The mechanism for resolving conflicts in a merge should be distributable across N developers. Meeting this requirement might mean a departure for Subversion, since it implies that merge results are not just stored in one working copy, but are somehow available on the server side. (From the distributable resolution item in the summit summary.)
Merge tracking must be audit-friendly, supporting some basic forms of reporting which allow for discovery of following types of information:
svn blame
should show the changed lines in B as
last touched by A, even if the merge was committed by you and you
are not A. This must also work when merging a range of revisions
with different authors.svn log -rN
should show both the original
author A, and the author who merged the change.Whatever solution is chosen must play well with svnadmin
dump
and svnadmin load
. For example, the metadata
used to store merge tracking history must not be stored in terms of
some filesystem backend implementation detail (e.g.
"node-revision-ids") unless, perhaps, those IDs are present for all
items in the dump as a sort of "soft data" (which would allow them to
be used for "translating" the merge tracking data at load time, where
those IDs would be otherwise irrelevant). See issue
1525 about user-visible entity IDs.
(This was one of the points made at the EuroOSCON 2005 Version Control BOF session.)
The interface for common-case merges should be easy. Currently it
is not. For example, a very common case is merging all previously
unmerged changes from trunk to branch (more formally, from a source
line to a descendant destination line). Today, one must type
svn merge -rX:Y URL WC
. But why
can't the dest just remember what has been merged from that src before
and do the right thing? Then one could type
svn merge SRC DST
. Or better yet,
branches could remember where they come from, and one could just type
svn merge SRC
, or
svn merge DST
, depending on whether one wants a
push or pull interface. (It was pointed out that SVK does remember
these things; if someone familiar with the SVK interface wants to put
an example transcript here, that would be great.)
Here is the svk command transcript:
A branch creation by:
svk copy //project/trunk //project/branch-B
(or mirroring an existing subversion repository containing such branch)To merge from trunk to branch-B:
svk smerge //project/trunk //project/branch-B
, orsvk smerge --to //project/branch-B
, orsvk pull //project/branch-B
To merge from branch-B back to trunk:
svk smerge //project/trunk //project/branch-B
, orsvk smerge --from //project/branch-B
, orsvk push //project/branch-B
There is also a
-I
flag in smerge to merge changes revision-by-revision. Push is by default with the option, and pull is not.
Another common case is porting a single change from one line to
another. This currently requires -r<X-1>:X
syntax,
but Subversion 1.4 will include the -c
option (introduced
in r17054), so users will no longer need to perform this menial
arithmetic.
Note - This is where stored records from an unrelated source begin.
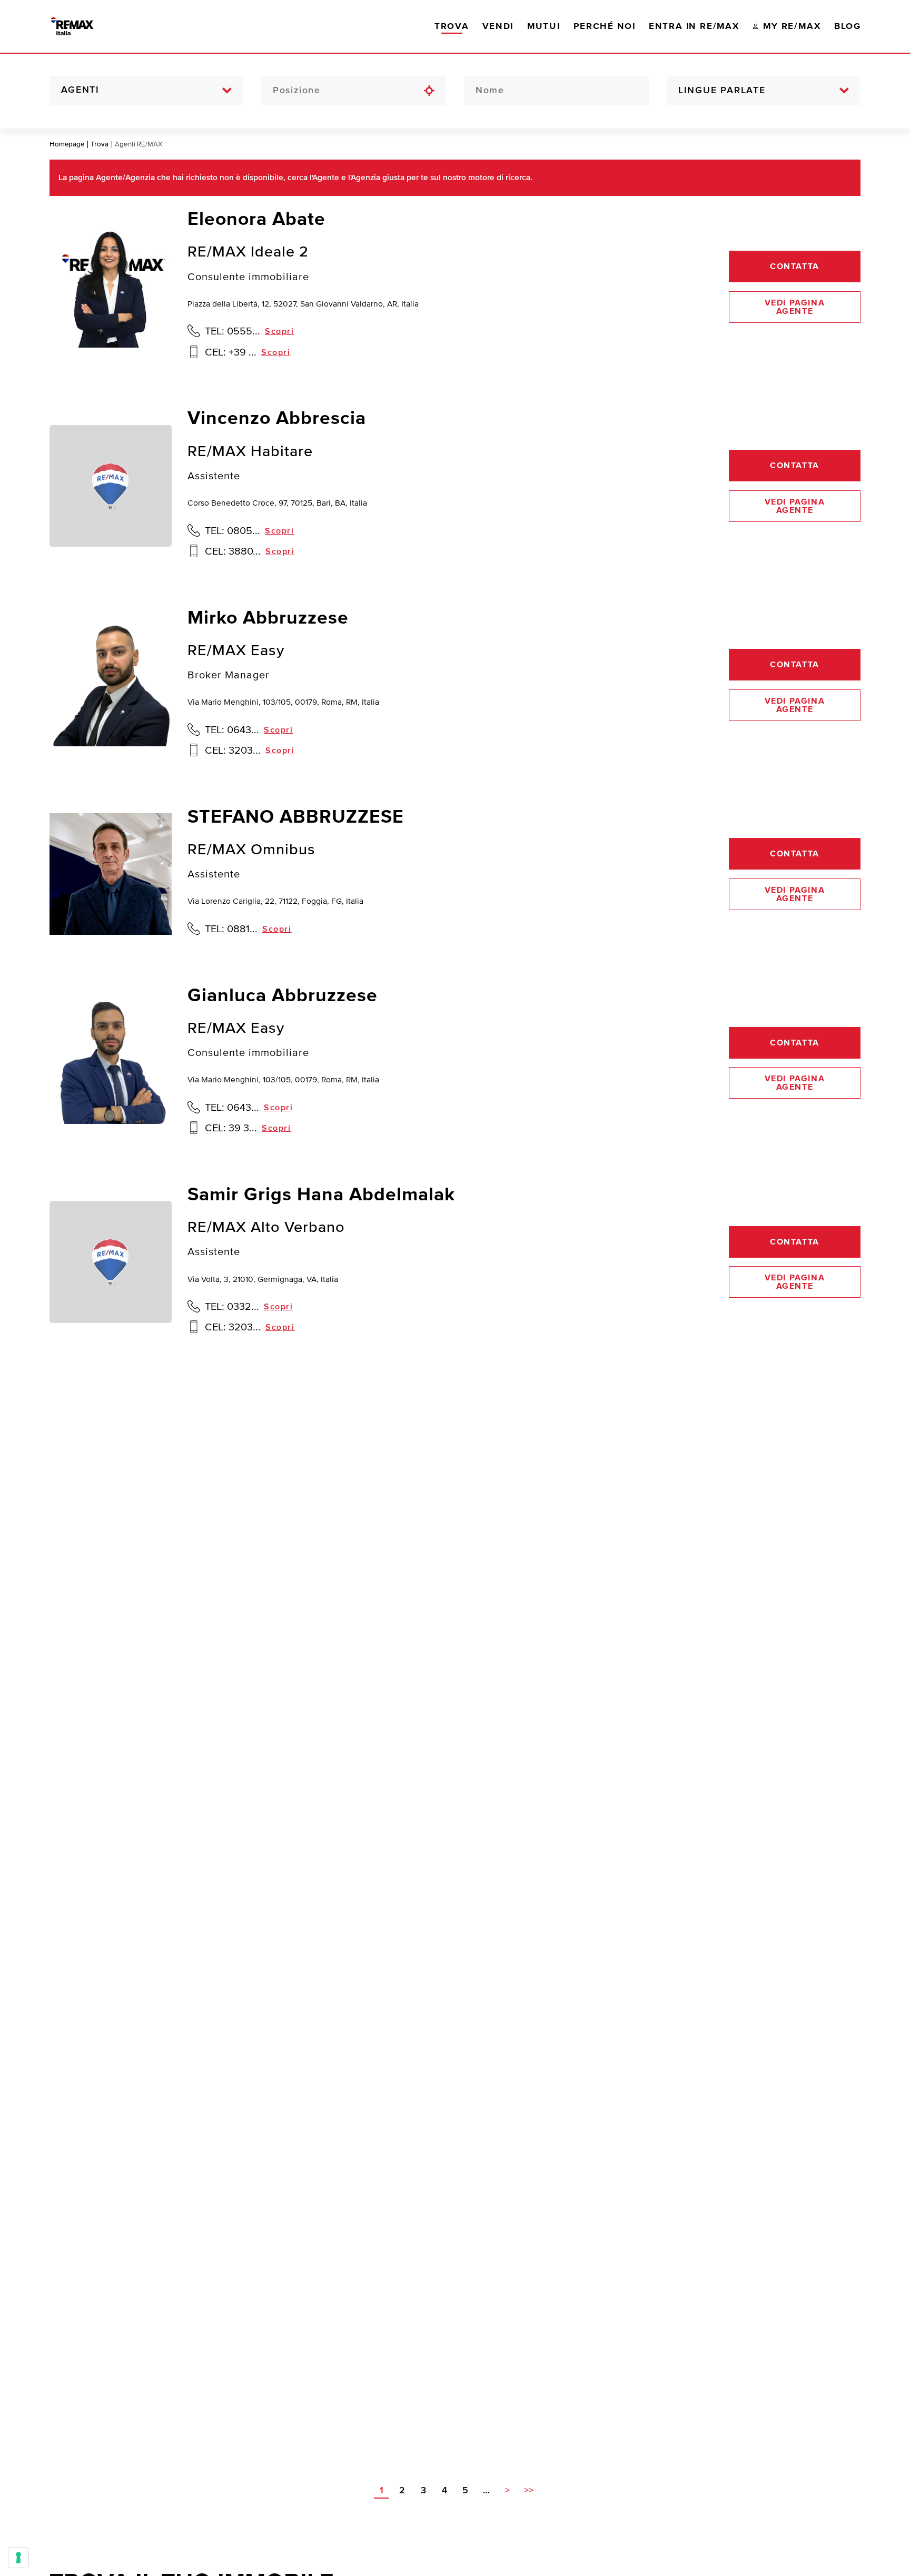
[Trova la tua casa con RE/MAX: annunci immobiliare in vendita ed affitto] (83, 26)
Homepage (67, 144)
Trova (99, 144)
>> (528, 2490)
However, Subversion 1.4 will still require the URL of the
merge source to be specified; a merge tracking solution that eases
common cases would obviate the need for the user to supply the URL
when a single change is ported from a branch's ancestor line.
svk merge also supports -c N
flag which is
-rN-1:N
.
Merge tracking information should be maintained for all versions of files in a repository. Thus, if you create a copy of an old version of a branch, the merge tracking information will still be accurate.
Changes to merge tracking information should be versioned, therefore allowing tracking and auditing of changes to merge tracking data.
Repository administrators should be able to control whether merge tracking information can be committed by specific users or to specific directories.
Repository administrators should be able to control whether changes can be committed without associated merge-tracking information. Using this feature, a repository administrator could enforce (for example) that all changes must be committed to trunk before they are merged to a release branch.